Bursa’da 2 zincir market mühürlendi Bursa’da 2 zincir market mühürlendi

Sosyal Güvenlik Uzmanı Özgür Erdursun, bu konuya açıklık getirerek, “Bursa’da böyle bir uygulama yapıldığına dair bir bilgi almadık ama eğer böyle bir uygulama yapan işveren varsa kendi başını ağrıtır. Bu uygulamanın hukuksal bir dayanağı yok ve işçi açtığı davayı kazanır” dedi. 

Özlem ATAÇ/ÖZEL HABER

Tüm İşçi Hakları Derneği Başkanı Yalçın Varal, asgari ücretin 4 bin 253 liraya çıkarılmasının ardından bazı işverenlerin çalışanları ile pazarlık yaptığını ve yeni asgari ücreti uygulamadıklarını söyleyerek, ceza ve denetimlerin caydırıcı hale getirilmesi çağrısında bulunmuştu. Bu uygulamanın tüm Türkiye’de yaşandığını belirten Varal, “Çalışana baskı yapılıyor. İşsiz kalma endişesi yaşayan çalışanlar da mecbur kalıyor” dedi. 

‘HUKUKSAL DAYANAĞI YOKTUR’

Bu uygulamanın hukuksal olarak hiçbir dayanağının olmadığını belirten Sosyal Güvenlik Uzmanı Özgür Erdursun, gazetemize bu konu hakkında önemli açıklamalarda bulundu. Bu uygulama hakkında Bursa’dan herhangi bir duyum almadıklarını belirten Erdursun, “Bu Uygulamayı gerçekleştiren işveren bile bile kendi başını ağrıtır. Yapmak isteyenler vardır yapanlar vardır ama bunu yasalarla hukukla hiçbir şekilde yan yana getirmesi mümkün değil. Yarın öbür gün çalışanlar dava açıp birbirlerine şahitlik yaparlarsa bu aradaki farkları geri alabilirler, aynı zamanda tazminat hakları doğar ve bu kişilerde bu uygulamaları yaptı diye maddi cezalarla karşı karşıya kalırlar” dedi. 

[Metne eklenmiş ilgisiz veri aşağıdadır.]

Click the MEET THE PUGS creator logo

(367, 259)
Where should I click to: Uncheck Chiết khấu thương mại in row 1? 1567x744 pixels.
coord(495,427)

‘BUNU YAPTIKLARINA PİŞMAN OLURLAR’

Bu tarz uygulamaları kabul etmenin tek sebebi işsiz kalma korkusu olduğunu belirten Erdursun, “İşsiz kalmamak için işçi bunu kabul eder, aradan 5 yıl geçer ama benim durumum şöyleydi deyip birbirlerine şahit göstererek işveren hakkında her zaman dava açabilir. Yani işveren böyle bir uygulamayla işçinin eline koz vermiş olur. Diyelim ki işçi işten ayrılacak, tazminatsız işten ayrılacak bir işçi işverene gelip derki 'benim tazminatımı ver. İşveren derki 'sen işi bırakıyorsun, yasal olarak senin hiçbir hakkın yok. Ben sana tazminat vermiyorum.’ Bu seferde işçiler işverenleri tehdit eder 'sen benim tazminatımı vermiyorsan ben de gidip seni şikayet ederim hatta benim paralarımı da vereceksin bana eksik verdin. Yasal olarak senin bana ödemen gereken 4 bin 253 TL, bunu bana bankadan yatırdın, elden geri aldın, sadece benim değil diğer çalışanlara da bu şekilde bir uygulama yaptın şahitlerimiz de var' böyle diyerek işverenleri çok zor duruma düşürürler. Yani bunu yapan işverenler yarın öbür gün bunu yaptığına pişman olurlar” diye konuştu. 

‘UYARILMALARI GEREKİYOR’

İşverenlerin uyarılması gerektiğini dile getiren Erdursun, “Yani ne olacak ki ben bankadan yaptırırım, sonrada geri bankadan çektikten sonra 1000 TL'sini alıp kasaya koyarım ve bu iş biter zannediyorlar ama bu iş bitmez. İşçi her zaman haklı olmuş olur ve bunu işçi çok fazla kullanır. Bir kişinin maaşı asgari ücretten belirlendiyse en az asgari ücret tutarında bir ödeme yapması gerekir. Ama şöyle diyelim ki bir kişinin maaşı asgari ücretin üstündeydi yani 5 bin TL maaş alıyordu, asgari yapılan zam sonrası ‘bu işyerinde ben hiç kimseye zam yapmıyorum artık maaşlar 5 bin TL ise 5 bin TL'de kaldı’ derse çalışan bu sefer hiçbir şey yapamaz. Yasal olarak en düşük ücret asgari ücret olmalıdır ama onun üstündeki tutarlara da asgari ücrete yapılacak zam oranında zam yapmak gibi bir zorunluluk yok” ifadelerini kullandı.